It really doesn’t matter when you plan to release, nor how much testing has occurred – someone will always be worried that it was not enough. Whether you are on an agile schedule of releasing every 4 – 8 weeks, or a more traditional waterfall process of 6, 12 or 18 month releases, it always seems that there was not enough testing time to really feel comfortable shipping a product. If you test too long, you will miss your window of opportunity in the market, and if you don’t test enough you risk shipping a bad product.
So, how much is enough, and when do you know it? Test automation helps, but still nothing compares to putting hands on the product and getting a good feeling about it. There is much more subjectivity to testing than most people realize.
It has been said that good managers make decisions when they have only 40% – 60% of the data needed for that decision. The reason being that if they wait for all of the data, they usually miss the opportunity, but if they make the decision with less than 40% of the data, they risk making the wrong decision.

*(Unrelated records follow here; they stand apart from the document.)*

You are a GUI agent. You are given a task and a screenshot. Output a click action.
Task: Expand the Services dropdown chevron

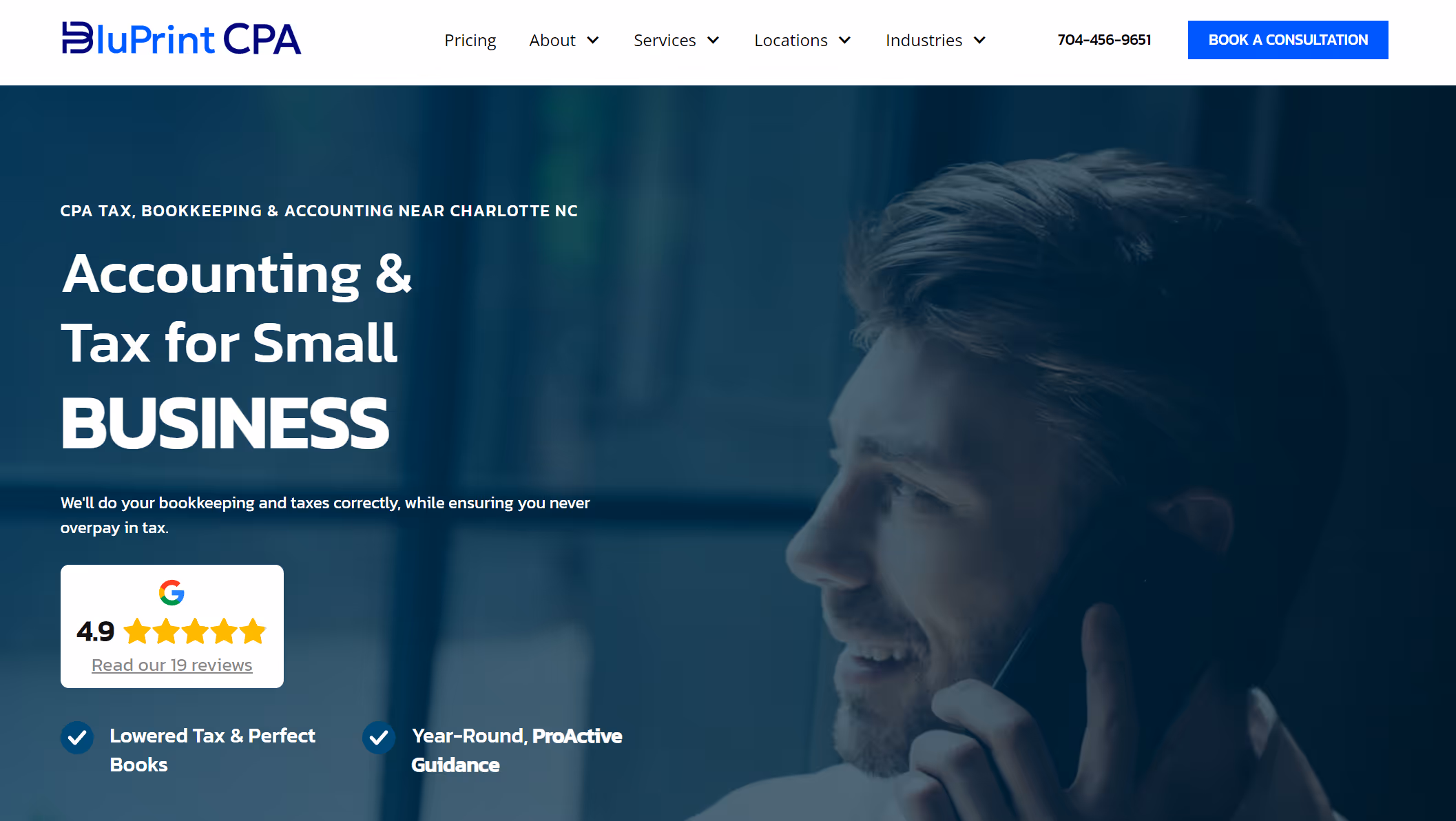click(714, 41)
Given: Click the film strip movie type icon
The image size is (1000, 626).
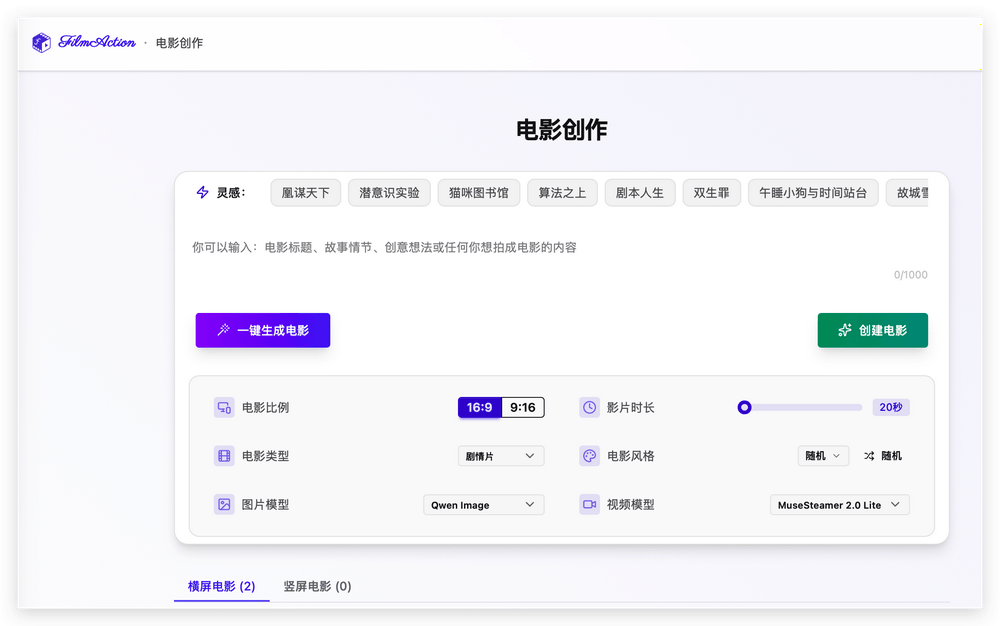Looking at the screenshot, I should click(x=224, y=456).
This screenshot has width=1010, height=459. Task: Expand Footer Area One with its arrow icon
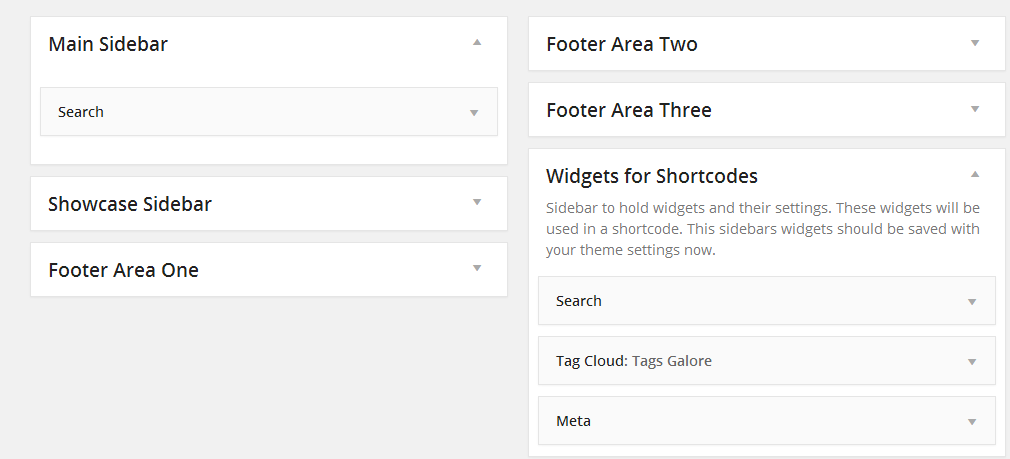click(477, 268)
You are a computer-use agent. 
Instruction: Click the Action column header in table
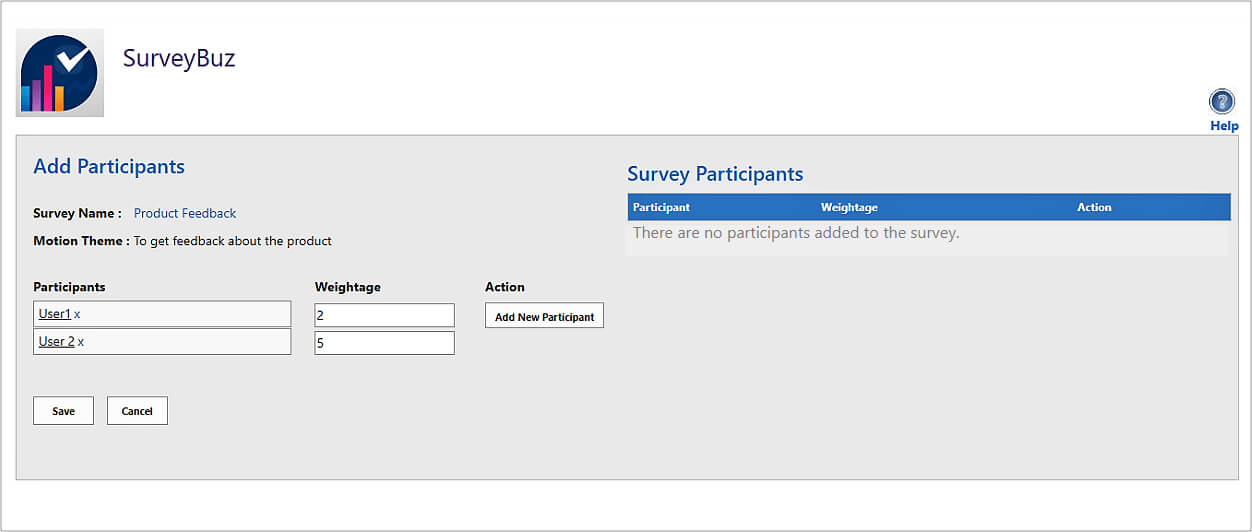pos(1094,207)
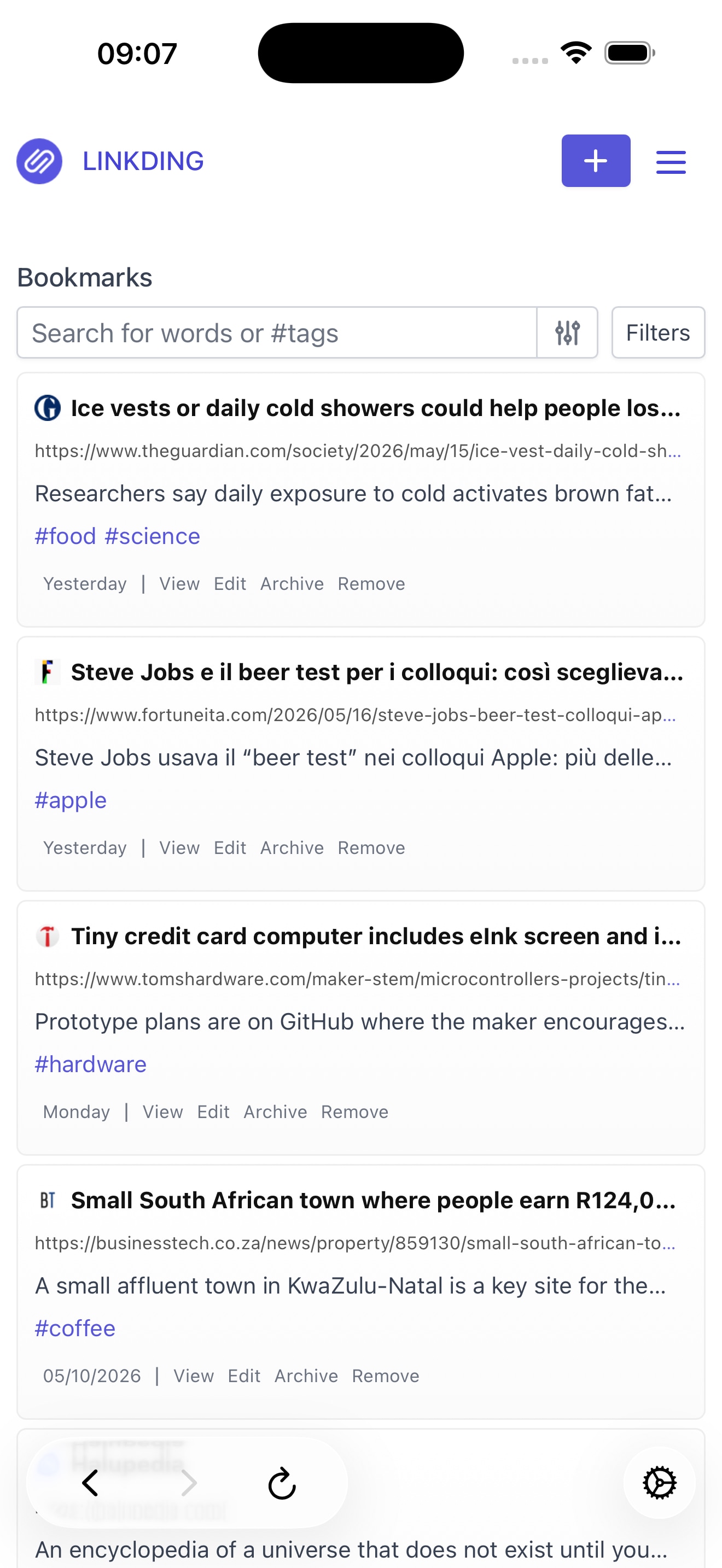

So, does this concept apply to testing as well? It certainly seems to fit (if you wait too long, you miss the window) – but then, if you ship a product where only 40% – 60% of the features have been tested, that doesn’t sit well with anyone.
The bottom line here is that the decision to ship a product always comes with risk. You can never test all possible scenarios, because you never know exactly how someone will use your product. And you really never know exactly what features have been affected by the recent code changes, even though you might think you do. You can mitigate that risk with automated testing that has significant coverage, and you can also reduce the risk with acceptance-level tests that cover the most-often used features in the product.
However, there will always be risk when shipping new code – regardless of whether you are using agile methodologies or not. But, the agile world gives you two significant benefits: first, the amount of code change for any release is minimized, so the risk of something slipping through is smaller, and secondly with short iterations you can react faster to a “bad” release – which you hope you never have to do, but the reality is that there are just too many variables in todays software environments to avoid it completely.